Hello all,
I'm trying to upgrade a working cluster from Openshift Origin
3.9 to OKD 3.10 and the control plane update fails at one point
with host not found.
I've looked abit over the problem and found this issue on
github: https://github.com/openshift/openshift-ansible/issues/9935
where michaelgugino points out that "when upgrading from
3.9, your hostnames match the node names in 'oc get nodes'
otherwise, we won't be able to find the CSRs for your nodes."
In fact my issue is precisely this: the node names are in fact
their IPs and not the hostnames of the specific machines. It was
something that I saw upon installation, but as the 3.9
cluster was functioning all right, I let it be.
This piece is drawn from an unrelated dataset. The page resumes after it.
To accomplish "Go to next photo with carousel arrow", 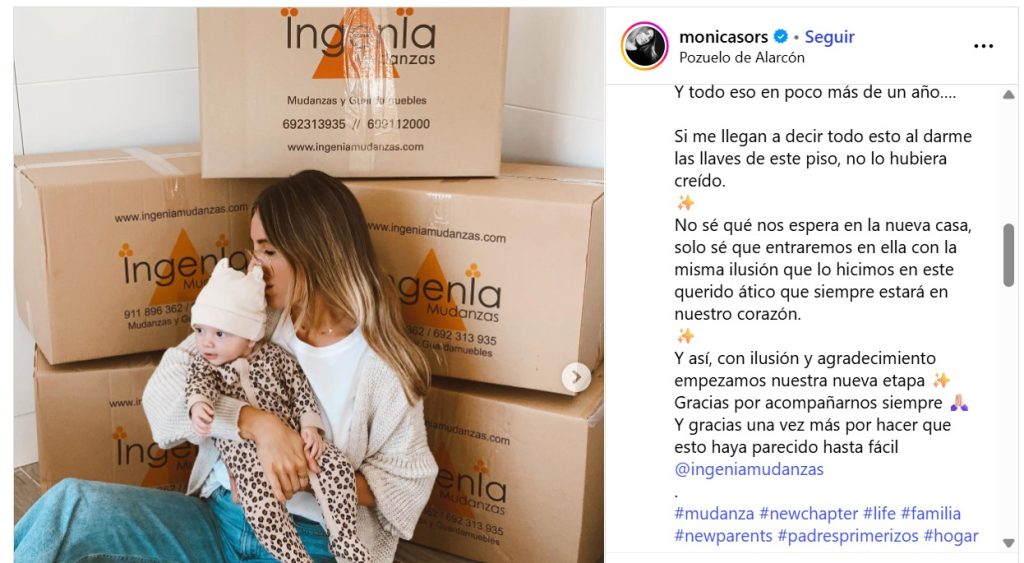I will 577,377.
The idea is that I (think) I have the DNS resolution set up
properly, with all machines being able to resolve each-other by
FQDNs, however the 3.9 installer configured the node names
with their respective IP addresses and I don't know how to
address this.
I should mention that the cluster is deployed inside an
Openstack project, but the install config doesn't use
OpenShift-Openstack configuration. However when running the
~/openshift-ansible/playbooks/byo/openshift_facts.yml I get
references to the underlying openstack(somehow the installer
"figures out" the undelying Openstack and treats it as a
provider, the way I see it). I've pasted the output for one of
the nodes below.
Has any of you come across this node name config problem and
were you able to solve it?
Is there any procedure to change node names of a working
cluster? I should say that the masters are also
nodes(infrasructure), so I'm guessing the procedure, if there is
one, would
have to do with deprecating one master at a time, while for the
nodes with a delete/change config/re-add procedure.
Thank you!
Output from openshift_facts playbook:
ok: [node1.oshift-pinfold.intra] => {
"result": {
"ansible_facts": {
"openshift": {
"common": {
"all_hostnames": [
"node1.oshift-pinfold.intra",
"192.168.150.22"
],
"config_base": "/etc/origin",
"deployment_subtype": "basic",
"deployment_type": "origin",
"dns_domain": "cluster.local",
"examples_content_version": "v3.9",
"generate_no_proxy_hosts": true,
"hostname": "192.168.150.22",
"internal_hostnames": [
"192.168.150.22"
],
"ip": "192.168.150.22",
"kube_svc_ip": "172.30.0.1",
"portal_net": "172.30.0.0/16
<http://172.30.0.0/16>",
"public_hostname":
"node1.oshift-pinfold.intra",
"public_ip": "192.168.150.22",
"short_version": "3.9",
"version": "3.9.0",
"version_gte_3_10": false,
"version_gte_3_6": true,
"version_gte_3_7": true,
"version_gte_3_8": true,
"version_gte_3_9": true
},
"current_config": {
"roles": [
"node"
]
},
"node": {
"bootstrapped": false,
"nodename": "192.168.150.22",
"sdn_mtu": "1408"
},
"provider": {
"metadata": {
"availability_zone": "nova",
"ec2_compat": {
"ami-id": "None",
"ami-launch-index": "0",
"ami-manifest-path": "FIXME",
"block-device-mapping": {
"ami": "vda",
"ebs0": "/dev/vda",
"ebs1": "/dev/vdb",
"root": "/dev/vda"
},
"hostname": "node1.novalocal",
"instance-action": "none",
"instance-id": "i-00000583",
"instance-type": "1cpu-2ram-20disk",
"local-hostname": "node1.novalocal",
"local-ipv4": "192.168.150.22",
"placement": {
"availability-zone": "nova"
},
"public-hostname": "node1.novalocal",
"public-ipv4": [],
"public-keys/": "0=xxxxxxxxxxx",
"reservation-id": "r-la13azpq",
"security-groups": [
"DefaultInternal",
"oshift-node"
]
},
"hostname": "node1.novalocal",
"keys": [
{
"data": "ssh-rsa
AAAA...........................................................
Generated-by-Nova",
"name": "xxxxxxxxxx",
"type": "ssh"
}
],
"launch_index": 0,
"name": "node1",
"project_id":
"2a2.........................",
"uuid":
"80bb................................."
},
"name": "openstack",
"network": {
"hostname": "192.168.150.22",
"interfaces": [],
"ip": "192.168.150.22",
"ipv6_enabled": false,
"public_hostname": [],
"public_ip": []
},
"zone": "nova"
}
}
},
"changed": false,
"failed": false
}
}